Diese Dynamik hat nach 5 Jahren im Augenblick etwas an Drive verloren, so wie keine Bewegung gradlinig immer aufwärts bis zur Revolution führte.Es gibt auch hier wieder viele verschiedene Faktoren, die dafür eine Rolle spielen. Ein selbstkritisches und dennoch konsensfähiges, kollektives Nachdenken darüber würde jetzt anstehen! Die Zeit dazu müssen wir uns nehmen, wollen wir nicht in die Fallen tappen, die längst um uns herum ausgelegt sind. Wir meinen damit althergebrachte politische Hausmittel wie z.B. das Argument:

- Konzentration auf das Wesentliche: klingt sehr überzeugend und würde auf die oben beschriebene Vielfalt bezogen, doch nur Ausgrenzung all

derjenigen bedeuten, die etwas anderes gerade tun und tun wollen. Wer wäre denn der Schiedsrichter im Wettkampf um Platz eins, wollen wir hier eine Hierarchisierung einführen, die wir als horizontale Bewegung sonst immer ablehnen?

- Professionalisierung: Es leben mal wieder die Profis, der Rest kann nach Hause gehen und Plakate kleben!

- Gezielte Kampagnen statt Verzettelung: Welche der bisherigen Kampagnen - Vodafone/GATS/Argentinien/Genug für alle/ Gesundheit kann als gelungen angesehen werden und warum? Und waren das wirklich unsere Hauptaktivitäten ?

- Bessere finanzielle Ausstattung von Schwerpunkten: seit wann lässt sich politische Bewegung kaufen? Die wirklich großen Ereignisse, bei denen attac (zu Recht oder zu Unrecht) als politischer Akteur in der Öffentlichkeit wahrgenommen wurden,kamen alle von außen, unabhängig. von einem finanziellen Vorschuß: Genua, Irak-Demos, Hartz IV-Aktivitäten. Es waren die richtigen Impulse zum richtigen Zeitpunkt und wir alle freuten uns, dass so viele kamen und keiner konnte genau sagen, warum gerade jetzt und bei einem anderen "objektiv richtigen" Zeitpunkt nicht.

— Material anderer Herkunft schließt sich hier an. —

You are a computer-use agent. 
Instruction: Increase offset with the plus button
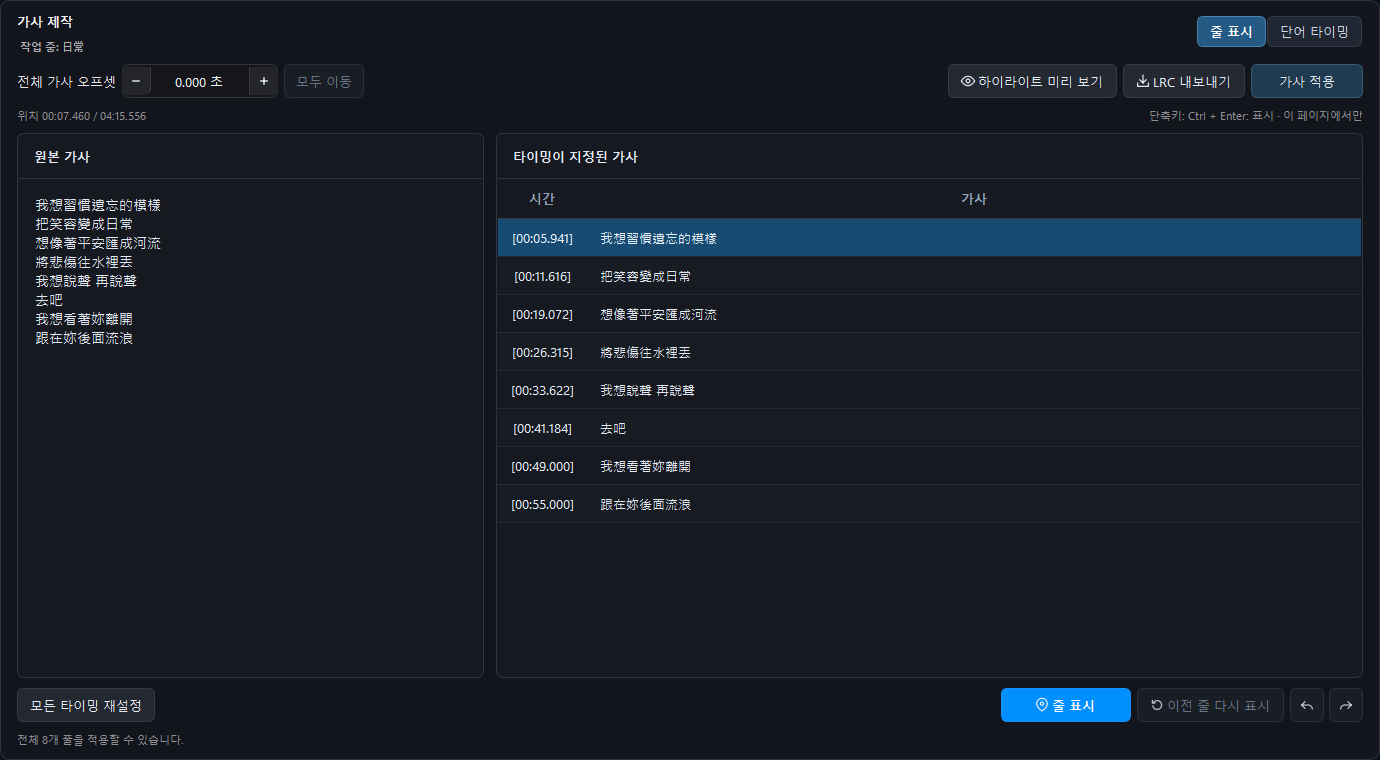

3. Vorläufige Schlussfolgerung als Anregung für einen permanenten, intensiven Diskussionsprozess unter uns

 Vorausgesetzt, wir wollen unsere Vielfalt erhalten, scheint es mir geradezu absurd, Ende Oktober 2005 festlegen zu wollen, was 2006 passieren soll. Das heißt nicht, die Hände in den Schoß legen und Köpfe und Münder abschalten, sondern gerade das Gegenteil. Kollektives Nachdenken,wie wir uns selbst und den vielen anderen wieder mehr Mut machen zum Protestieren und Handeln, das scheint mir das Gebot der Stunde. An unendlich vielen Orten Sand ins Getriebe des globalisierenden Kapitalismus streuen, Gegenöffentlichkeit herstellen,um das derzeitige Monopol neoliberalen Denkens aufzuweichen, Risse reißen, wo immer es geht bis vielleicht an einer Baustelle sich ein explodierender Krater auftut. Dann, wenn wir mal wieder zum richtigen Zeitpunkt am richtigen Impuls beteiligt waren, würde es sich vielleicht lohnen , das Ganze auch finanziell zusätzlich zu unterstützten. Bis dahin aber sollten wir unser Geld dort verwenden, wo Dinge entstehen, wo sich kleinere und größere Gruppen von AktivistInnen zusammentun, das nicht als Vorschuss sondern als Resultat der Arbeit. In dem Kontext kann dann über bezahlte Stellen gesprochen werden und auch, wie das Frankfurter Büro die Aktivitäten vor Ort unterstützen kann und Kokreis und Rat das zusammentragen , untereinander bekannt machen und damit bestehenden und sich entwickelnden Ansätzen sozialer Bewegung unterstützend unter die Arme greifen können.